その表情は、達成したと言う晴々とした表情ではなく、どちらかと言えば浮かない表情という方がしっくりくる。
「えっと結果は合格した、んだよね?」
表情と内容が合っていないような気がして、ひっそりとした小さな声で確認した。
合格しているからこそ、こうして、声優の仕事をしているのは確かなのに。
「一応、ね。特別賞っていうので、オーディション本来の合格というか、優勝したのは別の人だよ」
「いやいや、全然、すごいことだよ!? もっと自慢してもいいくらいだよ!?」
「そうなのかもしれないけど、たまたま運がよかっただけなような気がして……」
「あー……運も実力のうちって聞いたことある、よ?」
「けど……」
表情が暗かった理由がわかった。
素人同然の自分が、優勝じゃないとはいえ、合格という切符を手にすることができたことに対する負い目を、佐藤くんは感じている。
テレビなどに出演している芸能人のインタビューでも、よく目にしたり、耳にしたりするオーディション話で「友達の付き合いで……」なんて言っている人が意外と受かっていることが多い。本気で目指している人からしたら、そんな”本気じゃない”軽い気持ちではじめるなって思われてしまう。
誰かにとっては希望を感じるけど、誰かにとっては、不快な話だから、諸刃の剣になってしまう。
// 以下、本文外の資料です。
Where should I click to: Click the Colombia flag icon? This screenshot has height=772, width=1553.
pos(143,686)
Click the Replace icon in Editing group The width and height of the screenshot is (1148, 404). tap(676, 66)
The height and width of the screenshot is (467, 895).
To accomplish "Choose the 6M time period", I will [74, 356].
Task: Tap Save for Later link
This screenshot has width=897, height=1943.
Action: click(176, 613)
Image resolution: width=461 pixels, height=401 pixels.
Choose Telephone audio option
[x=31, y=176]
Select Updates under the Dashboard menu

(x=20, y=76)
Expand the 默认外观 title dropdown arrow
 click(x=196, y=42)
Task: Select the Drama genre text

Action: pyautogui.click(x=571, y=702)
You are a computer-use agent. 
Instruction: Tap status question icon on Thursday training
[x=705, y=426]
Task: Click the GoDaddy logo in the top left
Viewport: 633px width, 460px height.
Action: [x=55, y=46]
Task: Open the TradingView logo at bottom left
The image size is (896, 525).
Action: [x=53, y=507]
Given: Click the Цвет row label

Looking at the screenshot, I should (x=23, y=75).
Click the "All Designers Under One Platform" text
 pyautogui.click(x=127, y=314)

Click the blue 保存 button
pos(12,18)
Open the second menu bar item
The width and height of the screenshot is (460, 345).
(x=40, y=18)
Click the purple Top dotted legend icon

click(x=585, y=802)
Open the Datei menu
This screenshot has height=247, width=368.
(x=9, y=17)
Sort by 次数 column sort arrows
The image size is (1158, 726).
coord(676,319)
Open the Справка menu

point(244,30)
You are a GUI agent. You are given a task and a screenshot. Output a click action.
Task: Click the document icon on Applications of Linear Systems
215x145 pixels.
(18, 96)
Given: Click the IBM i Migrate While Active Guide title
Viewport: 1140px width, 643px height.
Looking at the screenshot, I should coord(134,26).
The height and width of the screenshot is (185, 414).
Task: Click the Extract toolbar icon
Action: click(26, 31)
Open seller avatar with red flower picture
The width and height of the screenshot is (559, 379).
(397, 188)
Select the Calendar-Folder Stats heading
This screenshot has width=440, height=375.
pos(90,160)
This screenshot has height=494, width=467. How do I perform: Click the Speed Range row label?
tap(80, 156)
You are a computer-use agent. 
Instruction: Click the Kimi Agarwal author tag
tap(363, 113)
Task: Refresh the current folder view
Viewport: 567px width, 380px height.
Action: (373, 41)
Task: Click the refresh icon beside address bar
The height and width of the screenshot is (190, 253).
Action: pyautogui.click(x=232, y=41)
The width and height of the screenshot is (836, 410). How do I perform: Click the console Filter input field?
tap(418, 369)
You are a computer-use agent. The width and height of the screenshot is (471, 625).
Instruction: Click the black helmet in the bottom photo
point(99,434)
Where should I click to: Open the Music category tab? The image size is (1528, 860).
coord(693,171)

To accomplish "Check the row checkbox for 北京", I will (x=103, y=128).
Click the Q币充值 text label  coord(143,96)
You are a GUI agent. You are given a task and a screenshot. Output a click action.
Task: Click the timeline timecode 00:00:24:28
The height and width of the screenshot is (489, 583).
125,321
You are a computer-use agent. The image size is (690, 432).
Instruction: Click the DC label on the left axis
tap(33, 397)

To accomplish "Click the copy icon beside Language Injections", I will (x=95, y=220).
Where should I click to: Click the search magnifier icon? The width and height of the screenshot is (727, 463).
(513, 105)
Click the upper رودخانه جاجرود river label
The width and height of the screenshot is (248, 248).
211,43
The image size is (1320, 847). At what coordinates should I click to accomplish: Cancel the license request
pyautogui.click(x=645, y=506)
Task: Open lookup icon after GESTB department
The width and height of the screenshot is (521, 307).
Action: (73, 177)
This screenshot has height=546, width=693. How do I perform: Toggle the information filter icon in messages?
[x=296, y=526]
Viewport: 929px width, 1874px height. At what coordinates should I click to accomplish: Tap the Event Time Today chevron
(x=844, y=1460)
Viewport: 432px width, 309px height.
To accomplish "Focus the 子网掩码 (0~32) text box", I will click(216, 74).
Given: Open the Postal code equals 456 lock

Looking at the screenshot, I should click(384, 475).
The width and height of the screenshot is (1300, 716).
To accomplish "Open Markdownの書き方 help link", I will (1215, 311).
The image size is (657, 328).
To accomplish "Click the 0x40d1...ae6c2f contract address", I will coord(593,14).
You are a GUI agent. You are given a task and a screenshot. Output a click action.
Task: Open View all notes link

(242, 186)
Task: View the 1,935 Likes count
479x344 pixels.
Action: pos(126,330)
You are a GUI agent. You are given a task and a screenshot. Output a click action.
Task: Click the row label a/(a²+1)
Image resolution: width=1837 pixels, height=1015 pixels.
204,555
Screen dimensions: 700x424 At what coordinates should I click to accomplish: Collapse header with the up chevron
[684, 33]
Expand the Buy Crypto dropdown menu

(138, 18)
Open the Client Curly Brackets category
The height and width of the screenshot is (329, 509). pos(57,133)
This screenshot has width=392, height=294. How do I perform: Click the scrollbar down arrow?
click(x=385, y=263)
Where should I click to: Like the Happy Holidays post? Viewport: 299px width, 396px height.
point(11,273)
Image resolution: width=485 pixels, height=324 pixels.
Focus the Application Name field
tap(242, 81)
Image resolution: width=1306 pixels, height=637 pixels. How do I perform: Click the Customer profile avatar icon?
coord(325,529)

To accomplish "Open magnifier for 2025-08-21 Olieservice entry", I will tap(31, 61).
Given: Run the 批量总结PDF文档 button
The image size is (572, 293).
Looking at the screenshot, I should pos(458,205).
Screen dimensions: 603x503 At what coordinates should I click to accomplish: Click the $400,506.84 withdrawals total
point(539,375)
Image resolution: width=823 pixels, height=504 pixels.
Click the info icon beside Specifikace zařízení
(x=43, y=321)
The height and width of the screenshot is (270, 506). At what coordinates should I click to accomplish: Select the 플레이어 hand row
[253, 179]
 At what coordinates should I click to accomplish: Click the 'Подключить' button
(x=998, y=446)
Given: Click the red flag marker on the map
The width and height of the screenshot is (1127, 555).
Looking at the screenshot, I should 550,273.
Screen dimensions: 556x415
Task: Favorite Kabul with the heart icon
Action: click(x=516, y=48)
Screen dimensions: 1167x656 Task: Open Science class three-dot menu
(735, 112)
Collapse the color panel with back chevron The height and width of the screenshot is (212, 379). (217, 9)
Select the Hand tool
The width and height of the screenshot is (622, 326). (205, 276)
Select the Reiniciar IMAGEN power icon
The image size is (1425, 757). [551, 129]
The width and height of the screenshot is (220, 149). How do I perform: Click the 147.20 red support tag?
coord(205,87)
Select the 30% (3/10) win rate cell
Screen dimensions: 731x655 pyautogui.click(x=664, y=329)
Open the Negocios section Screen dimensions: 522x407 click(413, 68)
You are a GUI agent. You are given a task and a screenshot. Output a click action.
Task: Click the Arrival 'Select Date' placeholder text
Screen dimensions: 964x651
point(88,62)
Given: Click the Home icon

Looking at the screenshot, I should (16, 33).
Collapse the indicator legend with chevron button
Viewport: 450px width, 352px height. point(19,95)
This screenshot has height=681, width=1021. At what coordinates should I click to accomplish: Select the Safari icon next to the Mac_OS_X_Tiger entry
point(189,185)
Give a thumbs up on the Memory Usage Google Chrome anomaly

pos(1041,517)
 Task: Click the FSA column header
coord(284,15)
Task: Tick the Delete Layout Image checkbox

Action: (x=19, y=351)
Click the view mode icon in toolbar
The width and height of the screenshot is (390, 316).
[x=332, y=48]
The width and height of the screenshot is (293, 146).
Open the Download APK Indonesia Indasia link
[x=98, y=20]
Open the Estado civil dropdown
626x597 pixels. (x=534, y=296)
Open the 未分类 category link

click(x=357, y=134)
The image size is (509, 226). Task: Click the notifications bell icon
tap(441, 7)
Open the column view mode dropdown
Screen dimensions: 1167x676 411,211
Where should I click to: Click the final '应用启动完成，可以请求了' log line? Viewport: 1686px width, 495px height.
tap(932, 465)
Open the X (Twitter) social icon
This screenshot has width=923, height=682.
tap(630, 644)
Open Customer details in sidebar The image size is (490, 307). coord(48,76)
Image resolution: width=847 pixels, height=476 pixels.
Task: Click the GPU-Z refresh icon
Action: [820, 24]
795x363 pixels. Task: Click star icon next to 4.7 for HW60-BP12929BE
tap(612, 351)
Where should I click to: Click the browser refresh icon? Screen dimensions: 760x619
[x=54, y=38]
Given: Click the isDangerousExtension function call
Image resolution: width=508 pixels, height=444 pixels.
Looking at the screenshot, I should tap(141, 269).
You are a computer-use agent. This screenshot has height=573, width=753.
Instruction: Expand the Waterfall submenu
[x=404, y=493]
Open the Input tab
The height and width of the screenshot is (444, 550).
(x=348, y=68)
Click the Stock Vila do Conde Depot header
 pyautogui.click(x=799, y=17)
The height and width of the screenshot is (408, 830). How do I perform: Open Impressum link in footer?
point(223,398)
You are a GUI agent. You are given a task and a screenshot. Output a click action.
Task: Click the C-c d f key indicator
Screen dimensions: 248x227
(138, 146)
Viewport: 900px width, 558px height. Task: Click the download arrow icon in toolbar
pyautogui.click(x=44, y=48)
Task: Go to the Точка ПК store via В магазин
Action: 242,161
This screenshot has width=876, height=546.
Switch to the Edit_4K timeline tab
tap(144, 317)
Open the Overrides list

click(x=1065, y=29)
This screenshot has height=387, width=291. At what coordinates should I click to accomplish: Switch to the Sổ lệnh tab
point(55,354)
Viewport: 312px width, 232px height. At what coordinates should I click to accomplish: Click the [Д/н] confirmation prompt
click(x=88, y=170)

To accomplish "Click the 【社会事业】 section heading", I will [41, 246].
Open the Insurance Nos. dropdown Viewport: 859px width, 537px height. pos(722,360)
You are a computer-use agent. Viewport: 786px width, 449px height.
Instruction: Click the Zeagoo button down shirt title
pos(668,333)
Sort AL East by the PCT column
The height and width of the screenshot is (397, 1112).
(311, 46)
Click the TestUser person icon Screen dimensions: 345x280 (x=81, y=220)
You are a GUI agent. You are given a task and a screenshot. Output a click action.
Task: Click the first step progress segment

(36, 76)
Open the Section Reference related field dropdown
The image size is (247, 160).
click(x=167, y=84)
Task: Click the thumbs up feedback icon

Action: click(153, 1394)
だからってワケでもないけど、でも、私は、受かってからのその人の向き合い方次第だと思うので、そういう批判は好きではない。
「私は好きだよ。佐藤くん、すごく頑張ってて、真剣に向き合っているもん」
佐藤くんが声優になった成り行きは、ほんの些細なキッカケで、声優になりたいより、自分を変えたい、そんな自分本意な気持ちだったのは確かだと思う。
だけど、佐藤くんはこんなにもちゃんと向き合っている。
声オタの私に、話したこともないクラスメイトに、ファン目線のアドバイスをお願いするぐらい、悩みに悩んで、声をかけた。
「あ、ありがとう」
不慣れな、はにかむような笑顔は、胸をほっこりとさせる。
声オタの私の分析でいうならば、佐藤くんにとったらオーディションは、結果より受けることに意義があったから、ある意味、自然体でよかったのかもしれない。
何がどう引っかかるなんてわからない。
そんな厳しい芸能の仕事をすることに本当に尊敬するばかりだし、だからこそ、全力で応援したいんだ。